A Nigéria autorizou uma operação militar conjunta com os Estados Unidos que matou 175 pessoas no nordeste do país, segundo comunicado das Forças Armadas nigerianas. As vítimas foram apresentadas por ambos governos como integrantes do Estado Islâmico na África Ocidental (ISWAP, na sigla em inglês), grupo que atua na região do Lago Chade.
A operação foi realizada ao longo de vários dias, com participação do Comando dos Estados Unidos para a África, o Africom. A própria organização militar norte-americana confirmou que os ataques foram feitos “em coordenação com o Governo da Nigéria” e que não houve baixas entre soldados norte-americanos ou nigerianos.
Segundo o porta-voz militar nigeriano, major-general Samaila Uba, até 19 de maio de 2026 as avaliações indicavam que 175 integrantes do Estado Islâmico haviam sido “eliminados do campo de batalha”. A operação teria destruído postos de controle, depósitos de armas, centros logísticos, equipamentos militares e redes financeiras usadas pelo ISWAP.

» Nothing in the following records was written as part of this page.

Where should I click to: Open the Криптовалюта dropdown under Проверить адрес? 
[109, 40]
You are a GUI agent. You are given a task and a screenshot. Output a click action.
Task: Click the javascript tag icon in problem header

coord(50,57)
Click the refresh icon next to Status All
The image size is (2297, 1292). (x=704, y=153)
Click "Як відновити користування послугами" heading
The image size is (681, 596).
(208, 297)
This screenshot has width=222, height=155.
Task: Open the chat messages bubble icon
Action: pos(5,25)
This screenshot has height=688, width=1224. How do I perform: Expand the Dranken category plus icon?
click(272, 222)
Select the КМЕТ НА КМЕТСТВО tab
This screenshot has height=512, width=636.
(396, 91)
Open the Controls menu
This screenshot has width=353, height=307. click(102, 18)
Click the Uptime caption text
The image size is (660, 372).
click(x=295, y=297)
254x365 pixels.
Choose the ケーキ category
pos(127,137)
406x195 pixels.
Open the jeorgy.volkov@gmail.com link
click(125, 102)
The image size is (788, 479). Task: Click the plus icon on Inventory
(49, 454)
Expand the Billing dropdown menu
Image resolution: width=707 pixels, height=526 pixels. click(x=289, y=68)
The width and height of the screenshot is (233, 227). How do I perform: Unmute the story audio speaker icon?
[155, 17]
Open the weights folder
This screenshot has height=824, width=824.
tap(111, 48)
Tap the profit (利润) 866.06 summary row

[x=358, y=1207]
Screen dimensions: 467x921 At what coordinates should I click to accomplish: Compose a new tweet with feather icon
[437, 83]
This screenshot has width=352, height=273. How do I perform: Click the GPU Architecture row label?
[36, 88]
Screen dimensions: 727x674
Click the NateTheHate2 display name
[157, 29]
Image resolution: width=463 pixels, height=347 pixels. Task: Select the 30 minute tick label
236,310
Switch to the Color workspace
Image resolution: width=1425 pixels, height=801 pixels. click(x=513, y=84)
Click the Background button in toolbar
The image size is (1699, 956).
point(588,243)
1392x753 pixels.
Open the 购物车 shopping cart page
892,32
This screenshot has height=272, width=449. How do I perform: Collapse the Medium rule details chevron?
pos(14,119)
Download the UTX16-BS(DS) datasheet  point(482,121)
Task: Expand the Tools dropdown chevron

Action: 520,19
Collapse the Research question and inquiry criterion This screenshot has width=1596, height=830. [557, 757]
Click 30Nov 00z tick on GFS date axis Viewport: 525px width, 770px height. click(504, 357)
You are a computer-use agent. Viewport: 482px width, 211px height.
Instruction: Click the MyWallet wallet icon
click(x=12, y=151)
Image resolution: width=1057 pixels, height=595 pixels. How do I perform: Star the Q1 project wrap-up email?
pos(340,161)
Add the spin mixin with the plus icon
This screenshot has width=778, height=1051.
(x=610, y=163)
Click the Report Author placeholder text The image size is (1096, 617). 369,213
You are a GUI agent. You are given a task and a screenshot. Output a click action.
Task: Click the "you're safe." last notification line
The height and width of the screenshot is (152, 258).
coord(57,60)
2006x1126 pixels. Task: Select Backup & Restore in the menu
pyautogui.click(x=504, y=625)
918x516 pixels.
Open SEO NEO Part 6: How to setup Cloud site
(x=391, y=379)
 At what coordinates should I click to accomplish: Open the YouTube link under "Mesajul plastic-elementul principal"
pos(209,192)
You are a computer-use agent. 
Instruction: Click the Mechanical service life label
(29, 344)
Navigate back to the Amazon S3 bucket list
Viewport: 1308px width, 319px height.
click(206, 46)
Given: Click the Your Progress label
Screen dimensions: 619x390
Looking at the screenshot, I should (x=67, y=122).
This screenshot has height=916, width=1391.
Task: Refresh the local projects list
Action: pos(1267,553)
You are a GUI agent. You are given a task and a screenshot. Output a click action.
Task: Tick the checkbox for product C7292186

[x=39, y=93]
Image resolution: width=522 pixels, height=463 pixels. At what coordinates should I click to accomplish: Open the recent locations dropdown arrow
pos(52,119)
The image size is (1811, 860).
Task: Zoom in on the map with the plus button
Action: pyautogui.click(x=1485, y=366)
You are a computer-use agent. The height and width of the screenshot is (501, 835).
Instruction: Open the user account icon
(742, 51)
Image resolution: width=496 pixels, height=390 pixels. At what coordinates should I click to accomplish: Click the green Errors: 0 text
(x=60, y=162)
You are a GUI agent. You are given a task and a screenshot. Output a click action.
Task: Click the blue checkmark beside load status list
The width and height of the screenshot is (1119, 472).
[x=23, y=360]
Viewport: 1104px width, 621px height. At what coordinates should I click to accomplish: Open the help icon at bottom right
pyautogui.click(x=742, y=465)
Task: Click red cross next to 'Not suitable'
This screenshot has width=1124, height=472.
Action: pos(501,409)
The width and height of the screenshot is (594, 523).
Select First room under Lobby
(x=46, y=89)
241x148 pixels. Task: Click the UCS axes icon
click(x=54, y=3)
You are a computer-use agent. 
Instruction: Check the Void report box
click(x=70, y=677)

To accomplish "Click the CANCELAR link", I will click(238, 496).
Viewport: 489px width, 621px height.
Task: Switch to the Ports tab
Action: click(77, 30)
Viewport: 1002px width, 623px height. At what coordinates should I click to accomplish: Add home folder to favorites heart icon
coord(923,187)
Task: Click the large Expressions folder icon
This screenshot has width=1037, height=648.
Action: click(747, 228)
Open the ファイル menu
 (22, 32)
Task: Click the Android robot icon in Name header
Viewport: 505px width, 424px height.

Entre os mortos estariam dirigentes importantes do grupo. A lista divulgada inclui Abd al-Wahhab, apontado como responsável por coordenar ataques e propaganda; Abu Musa al-Mangawi; e Abu al-Muthanna al-Muhajir, ligado à produção de propaganda do ISWAP. Dias antes, em 16 de maio, outra ação conjunta matou Abu-Bilal al-Minuki, apresentado pelos governos dos dois países como o “número dois” global do Estado Islâmico. O Africom comemorou a operação dizendo que a morte dos alvos reduz a capacidade do grupo de planejar ataques contra “os EUA e seus parceiros”.
A presença dos EUA na Nigéria foi intensificada depois da crise diplomática criada por Donald Trump, que acusou o país africano de permitir uma suposta matança em massa de cristãos. O governo nigeriano negou a acusação e afirmou que os grupos armados atacam pessoas de diferentes religiões. Mesmo assim, Trump passou a pressionar por maior presença militar no país.
No início de 2026, os Estados Unidos enviaram militares à Nigéria sob o pretexto de treinamento e assessoria. A operação que agora matou 175 pessoas mostra que a presença norte-americana passou para um nível mais direto: inteligência, escolha de alvos, apoio operacional e ataques cinéticos.
A Nigéria enfrenta uma crise gravíssima desde 2009, quando a insurgência de Boko Haram se consolidou no nordeste do país. Depois vieram divisões internas, entre elas o ISWAP, ligado ao Estado Islâmico. A região do Lago Chade tornou-se um dos centros da guerra, atingindo Nigéria, Níger, Chade e Camarões.
Segundo a ONU, a insurgência já deixou mais de 40 mil mortos e mais de 2 milhões de deslocados apenas no nordeste nigeriano. A crise destruiu escolas, centros de saúde e vastas áreas agrícolas, criando uma situação social desesperadora para milhões de trabalhadores e camponeses.
O presidente Bola Tinubu afirmou que a operação mostra uma “colaboração efetiva” entre Nigéria e Estados Unidos. Na realidade, mostra o grau de submissão do governo nigeriano à política militar norte-americana.
A Nigéria é o país mais populoso da África, uma potência regional e um dos maiores produtores de petróleo do continente. Justamente por isso, é alvo permanente de pressão estrangeira.
A luta contra grupos armados não pode ser entregue ao imperialismo. A Nigéria precisa expulsar a tutela militar estrangeira e recuperar o controle integral de seu território. Nenhum país que permite operações dos EUA em seu solo pode dizer que decide sozinho seu próprio destino.